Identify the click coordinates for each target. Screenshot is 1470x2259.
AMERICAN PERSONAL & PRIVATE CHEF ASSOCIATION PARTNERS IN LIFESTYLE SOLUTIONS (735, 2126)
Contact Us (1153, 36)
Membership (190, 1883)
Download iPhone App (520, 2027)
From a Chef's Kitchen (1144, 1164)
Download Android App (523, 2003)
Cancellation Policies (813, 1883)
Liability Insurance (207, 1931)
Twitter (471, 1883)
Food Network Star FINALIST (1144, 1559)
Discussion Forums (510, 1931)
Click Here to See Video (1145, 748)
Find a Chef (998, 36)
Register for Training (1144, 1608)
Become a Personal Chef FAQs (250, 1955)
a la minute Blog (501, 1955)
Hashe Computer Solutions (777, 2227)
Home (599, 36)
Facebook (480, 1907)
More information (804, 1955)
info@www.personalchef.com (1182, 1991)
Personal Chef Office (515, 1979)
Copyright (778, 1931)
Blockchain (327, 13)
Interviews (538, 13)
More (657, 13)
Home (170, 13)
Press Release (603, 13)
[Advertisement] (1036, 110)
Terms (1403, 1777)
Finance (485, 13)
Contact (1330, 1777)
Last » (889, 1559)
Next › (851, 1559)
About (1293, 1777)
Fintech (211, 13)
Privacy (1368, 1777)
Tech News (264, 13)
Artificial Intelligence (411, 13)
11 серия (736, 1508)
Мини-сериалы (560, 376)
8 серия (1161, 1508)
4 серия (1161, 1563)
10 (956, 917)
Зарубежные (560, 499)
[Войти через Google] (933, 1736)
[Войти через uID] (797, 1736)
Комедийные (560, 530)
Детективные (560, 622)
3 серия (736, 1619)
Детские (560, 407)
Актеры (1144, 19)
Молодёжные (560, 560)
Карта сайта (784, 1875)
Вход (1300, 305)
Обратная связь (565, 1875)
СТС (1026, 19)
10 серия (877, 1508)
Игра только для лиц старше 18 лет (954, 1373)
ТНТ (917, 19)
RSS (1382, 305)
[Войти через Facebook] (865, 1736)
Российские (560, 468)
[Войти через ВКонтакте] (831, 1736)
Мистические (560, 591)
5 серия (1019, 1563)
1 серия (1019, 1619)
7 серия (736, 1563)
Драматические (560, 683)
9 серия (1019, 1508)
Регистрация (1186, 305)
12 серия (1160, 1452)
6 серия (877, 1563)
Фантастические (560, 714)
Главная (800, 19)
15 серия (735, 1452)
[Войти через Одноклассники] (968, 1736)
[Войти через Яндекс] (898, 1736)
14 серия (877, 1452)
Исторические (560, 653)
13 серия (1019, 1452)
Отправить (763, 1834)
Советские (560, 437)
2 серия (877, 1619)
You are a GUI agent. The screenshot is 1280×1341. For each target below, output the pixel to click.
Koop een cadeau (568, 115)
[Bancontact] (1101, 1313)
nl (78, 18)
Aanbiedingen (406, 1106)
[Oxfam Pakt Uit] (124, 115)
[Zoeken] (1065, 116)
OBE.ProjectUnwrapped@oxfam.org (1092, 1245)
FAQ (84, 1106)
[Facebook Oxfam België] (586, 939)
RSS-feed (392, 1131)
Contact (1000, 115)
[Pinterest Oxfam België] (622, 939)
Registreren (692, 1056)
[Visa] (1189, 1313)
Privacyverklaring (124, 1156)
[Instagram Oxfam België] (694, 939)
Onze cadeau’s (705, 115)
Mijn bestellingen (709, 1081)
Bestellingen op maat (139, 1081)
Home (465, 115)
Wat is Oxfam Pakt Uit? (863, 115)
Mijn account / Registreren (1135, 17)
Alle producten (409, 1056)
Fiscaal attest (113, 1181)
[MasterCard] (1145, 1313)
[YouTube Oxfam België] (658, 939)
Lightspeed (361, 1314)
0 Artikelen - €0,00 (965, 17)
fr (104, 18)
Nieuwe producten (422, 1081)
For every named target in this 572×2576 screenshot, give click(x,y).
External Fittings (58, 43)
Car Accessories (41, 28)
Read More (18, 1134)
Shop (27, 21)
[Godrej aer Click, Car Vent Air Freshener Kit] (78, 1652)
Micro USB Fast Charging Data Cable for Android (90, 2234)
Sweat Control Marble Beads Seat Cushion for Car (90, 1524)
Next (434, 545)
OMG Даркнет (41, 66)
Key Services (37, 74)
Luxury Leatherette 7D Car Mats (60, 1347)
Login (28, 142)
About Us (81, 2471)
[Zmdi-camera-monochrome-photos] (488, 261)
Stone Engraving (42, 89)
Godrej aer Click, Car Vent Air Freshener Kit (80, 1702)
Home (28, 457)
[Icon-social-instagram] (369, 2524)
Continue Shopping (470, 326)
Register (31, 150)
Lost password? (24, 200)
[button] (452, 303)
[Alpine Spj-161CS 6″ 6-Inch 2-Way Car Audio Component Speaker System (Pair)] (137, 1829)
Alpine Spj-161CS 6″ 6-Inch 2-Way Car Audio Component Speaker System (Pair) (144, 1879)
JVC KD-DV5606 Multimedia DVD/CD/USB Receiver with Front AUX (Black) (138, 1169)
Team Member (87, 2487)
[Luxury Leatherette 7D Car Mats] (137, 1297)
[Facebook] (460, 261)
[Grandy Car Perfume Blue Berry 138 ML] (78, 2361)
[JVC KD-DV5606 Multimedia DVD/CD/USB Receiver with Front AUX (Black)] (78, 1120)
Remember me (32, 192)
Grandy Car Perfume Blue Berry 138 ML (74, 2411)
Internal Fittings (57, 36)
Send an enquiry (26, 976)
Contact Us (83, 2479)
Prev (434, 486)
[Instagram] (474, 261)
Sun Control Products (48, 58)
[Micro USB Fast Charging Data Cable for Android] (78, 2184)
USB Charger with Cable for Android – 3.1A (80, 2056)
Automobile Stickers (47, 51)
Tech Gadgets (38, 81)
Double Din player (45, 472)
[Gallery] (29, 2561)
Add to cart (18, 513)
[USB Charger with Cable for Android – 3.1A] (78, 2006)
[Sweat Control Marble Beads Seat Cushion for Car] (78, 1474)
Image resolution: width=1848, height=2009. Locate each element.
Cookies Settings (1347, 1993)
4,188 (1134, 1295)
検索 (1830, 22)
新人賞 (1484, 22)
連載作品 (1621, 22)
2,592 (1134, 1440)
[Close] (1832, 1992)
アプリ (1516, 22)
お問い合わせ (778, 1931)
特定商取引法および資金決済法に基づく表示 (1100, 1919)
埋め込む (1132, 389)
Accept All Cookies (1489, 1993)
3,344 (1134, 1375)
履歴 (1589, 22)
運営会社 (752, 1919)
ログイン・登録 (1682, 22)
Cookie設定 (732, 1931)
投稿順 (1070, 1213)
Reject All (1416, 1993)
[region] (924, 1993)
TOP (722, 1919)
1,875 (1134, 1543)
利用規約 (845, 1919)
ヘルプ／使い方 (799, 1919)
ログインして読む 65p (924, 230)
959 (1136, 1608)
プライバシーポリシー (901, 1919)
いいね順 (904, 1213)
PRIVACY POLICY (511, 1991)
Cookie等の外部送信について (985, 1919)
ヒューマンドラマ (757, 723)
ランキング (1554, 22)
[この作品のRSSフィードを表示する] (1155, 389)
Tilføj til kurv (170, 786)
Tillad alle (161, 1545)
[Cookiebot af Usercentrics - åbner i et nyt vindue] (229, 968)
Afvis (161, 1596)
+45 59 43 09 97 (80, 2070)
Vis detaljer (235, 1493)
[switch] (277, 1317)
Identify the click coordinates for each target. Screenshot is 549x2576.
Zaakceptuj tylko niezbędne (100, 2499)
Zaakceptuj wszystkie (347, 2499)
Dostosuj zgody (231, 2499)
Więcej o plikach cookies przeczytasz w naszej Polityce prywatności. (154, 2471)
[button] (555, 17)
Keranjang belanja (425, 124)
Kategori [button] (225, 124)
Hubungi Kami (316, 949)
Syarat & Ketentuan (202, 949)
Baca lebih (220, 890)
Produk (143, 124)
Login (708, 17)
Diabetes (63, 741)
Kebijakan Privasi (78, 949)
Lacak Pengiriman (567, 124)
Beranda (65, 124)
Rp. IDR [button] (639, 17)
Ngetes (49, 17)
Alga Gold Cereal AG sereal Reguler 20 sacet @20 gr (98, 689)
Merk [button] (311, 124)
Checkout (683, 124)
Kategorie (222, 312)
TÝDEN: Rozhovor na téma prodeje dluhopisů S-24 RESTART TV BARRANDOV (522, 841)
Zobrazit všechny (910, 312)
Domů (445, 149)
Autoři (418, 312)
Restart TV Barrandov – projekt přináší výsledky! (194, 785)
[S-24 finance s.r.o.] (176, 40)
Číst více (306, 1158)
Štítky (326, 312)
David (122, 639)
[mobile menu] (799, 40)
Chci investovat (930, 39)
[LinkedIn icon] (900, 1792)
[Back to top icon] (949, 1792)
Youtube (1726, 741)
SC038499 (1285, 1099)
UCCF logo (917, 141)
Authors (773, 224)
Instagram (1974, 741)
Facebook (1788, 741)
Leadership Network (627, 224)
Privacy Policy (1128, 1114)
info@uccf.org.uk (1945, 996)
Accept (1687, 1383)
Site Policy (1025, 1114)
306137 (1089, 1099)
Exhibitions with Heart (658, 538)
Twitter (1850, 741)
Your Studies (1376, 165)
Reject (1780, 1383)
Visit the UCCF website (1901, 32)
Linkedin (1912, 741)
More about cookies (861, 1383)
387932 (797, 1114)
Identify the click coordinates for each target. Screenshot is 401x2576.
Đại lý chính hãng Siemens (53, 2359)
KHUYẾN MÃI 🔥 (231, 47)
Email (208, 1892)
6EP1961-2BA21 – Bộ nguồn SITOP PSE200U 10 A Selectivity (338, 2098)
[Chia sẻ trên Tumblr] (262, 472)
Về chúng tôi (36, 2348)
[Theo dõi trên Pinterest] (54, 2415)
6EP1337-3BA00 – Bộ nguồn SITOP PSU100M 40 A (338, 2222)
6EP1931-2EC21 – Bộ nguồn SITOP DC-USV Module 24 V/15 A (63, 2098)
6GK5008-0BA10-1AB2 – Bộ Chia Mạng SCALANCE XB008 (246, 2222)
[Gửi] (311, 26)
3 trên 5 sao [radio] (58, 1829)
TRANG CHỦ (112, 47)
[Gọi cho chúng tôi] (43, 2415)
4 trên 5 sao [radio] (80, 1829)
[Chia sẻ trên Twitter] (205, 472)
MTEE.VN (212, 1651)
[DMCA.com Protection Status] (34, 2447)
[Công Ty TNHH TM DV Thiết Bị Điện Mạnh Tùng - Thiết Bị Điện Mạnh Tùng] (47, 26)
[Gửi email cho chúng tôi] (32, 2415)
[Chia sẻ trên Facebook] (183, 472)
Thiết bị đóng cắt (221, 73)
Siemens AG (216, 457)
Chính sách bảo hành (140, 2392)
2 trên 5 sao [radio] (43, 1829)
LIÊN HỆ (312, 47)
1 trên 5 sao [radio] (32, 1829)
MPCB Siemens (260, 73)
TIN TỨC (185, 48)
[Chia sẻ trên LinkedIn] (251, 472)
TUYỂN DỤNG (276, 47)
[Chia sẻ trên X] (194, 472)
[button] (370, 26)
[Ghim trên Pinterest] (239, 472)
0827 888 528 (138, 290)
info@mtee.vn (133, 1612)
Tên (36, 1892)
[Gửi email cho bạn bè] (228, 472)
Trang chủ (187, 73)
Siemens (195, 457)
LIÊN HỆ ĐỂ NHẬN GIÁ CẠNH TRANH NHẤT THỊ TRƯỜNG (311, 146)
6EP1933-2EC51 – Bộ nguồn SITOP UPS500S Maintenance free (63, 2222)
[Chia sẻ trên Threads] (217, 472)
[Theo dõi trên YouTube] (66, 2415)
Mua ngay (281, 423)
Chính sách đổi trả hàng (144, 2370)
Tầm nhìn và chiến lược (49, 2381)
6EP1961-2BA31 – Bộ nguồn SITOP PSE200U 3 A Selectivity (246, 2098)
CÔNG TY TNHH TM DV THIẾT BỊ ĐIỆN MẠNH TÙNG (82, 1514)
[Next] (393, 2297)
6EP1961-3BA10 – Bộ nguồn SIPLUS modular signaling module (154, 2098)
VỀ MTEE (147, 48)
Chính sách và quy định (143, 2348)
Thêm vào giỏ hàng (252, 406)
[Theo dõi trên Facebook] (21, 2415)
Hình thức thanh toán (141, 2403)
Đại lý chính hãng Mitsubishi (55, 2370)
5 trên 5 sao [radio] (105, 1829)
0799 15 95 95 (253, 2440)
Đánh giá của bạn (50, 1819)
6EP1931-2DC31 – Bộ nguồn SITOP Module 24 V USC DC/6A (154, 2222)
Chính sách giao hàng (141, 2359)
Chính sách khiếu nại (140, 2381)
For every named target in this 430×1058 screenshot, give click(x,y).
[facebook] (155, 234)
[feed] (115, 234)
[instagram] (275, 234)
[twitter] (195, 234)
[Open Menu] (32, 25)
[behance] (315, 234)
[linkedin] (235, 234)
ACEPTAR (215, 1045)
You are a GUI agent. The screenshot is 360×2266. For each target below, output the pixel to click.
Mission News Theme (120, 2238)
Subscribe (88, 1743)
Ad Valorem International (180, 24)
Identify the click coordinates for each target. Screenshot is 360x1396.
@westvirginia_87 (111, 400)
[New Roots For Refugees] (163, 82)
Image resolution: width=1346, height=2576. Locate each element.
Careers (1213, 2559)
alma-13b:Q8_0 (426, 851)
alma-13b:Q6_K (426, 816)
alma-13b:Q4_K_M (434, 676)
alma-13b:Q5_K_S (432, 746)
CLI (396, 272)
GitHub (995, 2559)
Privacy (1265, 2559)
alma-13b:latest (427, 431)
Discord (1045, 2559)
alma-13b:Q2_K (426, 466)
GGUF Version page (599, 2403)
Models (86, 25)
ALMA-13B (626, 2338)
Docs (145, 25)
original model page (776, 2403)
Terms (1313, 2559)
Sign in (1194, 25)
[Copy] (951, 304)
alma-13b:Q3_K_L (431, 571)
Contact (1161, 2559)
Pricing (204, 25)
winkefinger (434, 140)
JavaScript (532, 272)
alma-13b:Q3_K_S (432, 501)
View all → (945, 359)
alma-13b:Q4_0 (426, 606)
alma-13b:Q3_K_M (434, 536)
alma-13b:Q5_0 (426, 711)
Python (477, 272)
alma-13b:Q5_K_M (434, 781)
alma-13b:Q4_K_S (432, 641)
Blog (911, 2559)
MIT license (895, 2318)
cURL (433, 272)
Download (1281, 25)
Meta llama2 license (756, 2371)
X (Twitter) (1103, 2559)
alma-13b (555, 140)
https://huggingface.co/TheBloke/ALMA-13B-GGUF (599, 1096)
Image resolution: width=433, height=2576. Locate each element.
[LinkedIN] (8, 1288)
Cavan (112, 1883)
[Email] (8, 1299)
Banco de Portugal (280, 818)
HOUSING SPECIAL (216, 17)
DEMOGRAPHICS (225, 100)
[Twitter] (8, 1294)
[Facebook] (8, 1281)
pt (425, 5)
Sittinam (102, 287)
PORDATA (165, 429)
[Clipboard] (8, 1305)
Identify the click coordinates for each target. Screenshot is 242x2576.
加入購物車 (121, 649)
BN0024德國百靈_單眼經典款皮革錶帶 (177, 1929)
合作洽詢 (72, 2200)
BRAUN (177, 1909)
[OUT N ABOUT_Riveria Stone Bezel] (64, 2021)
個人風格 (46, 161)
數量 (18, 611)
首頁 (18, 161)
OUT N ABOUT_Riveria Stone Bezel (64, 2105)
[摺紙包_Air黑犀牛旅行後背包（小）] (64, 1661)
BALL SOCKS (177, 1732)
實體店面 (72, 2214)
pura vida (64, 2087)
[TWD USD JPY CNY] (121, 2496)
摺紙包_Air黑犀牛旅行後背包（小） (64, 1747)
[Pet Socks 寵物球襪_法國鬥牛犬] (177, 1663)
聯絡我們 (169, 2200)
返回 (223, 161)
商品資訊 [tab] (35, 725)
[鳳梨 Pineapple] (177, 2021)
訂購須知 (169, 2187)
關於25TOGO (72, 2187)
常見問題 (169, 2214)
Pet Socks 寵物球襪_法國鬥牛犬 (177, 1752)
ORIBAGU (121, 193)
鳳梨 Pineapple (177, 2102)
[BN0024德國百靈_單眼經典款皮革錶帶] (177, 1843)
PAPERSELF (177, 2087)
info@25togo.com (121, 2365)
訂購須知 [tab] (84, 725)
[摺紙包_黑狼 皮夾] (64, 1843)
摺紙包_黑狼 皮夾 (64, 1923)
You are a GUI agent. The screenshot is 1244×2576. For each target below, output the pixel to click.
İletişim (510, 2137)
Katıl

* * * * *

Exercise goal: In the listing above, find the line with "For every named target in this 572×2576" and the line with "Login (28, 142)"; output exactly those lines and all lines between them.

Answer space:
For every named target in this 572×2576 screenshot, give click(x,y).
External Fittings (58, 43)
Car Accessories (41, 28)
Read More (18, 1134)
Shop (27, 21)
[Godrej aer Click, Car Vent Air Freshener Kit] (78, 1652)
Micro USB Fast Charging Data Cable for Android (90, 2234)
Sweat Control Marble Beads Seat Cushion for Car (90, 1524)
Next (434, 545)
OMG Даркнет (41, 66)
Key Services (37, 74)
Luxury Leatherette 7D Car Mats (60, 1347)
Login (28, 142)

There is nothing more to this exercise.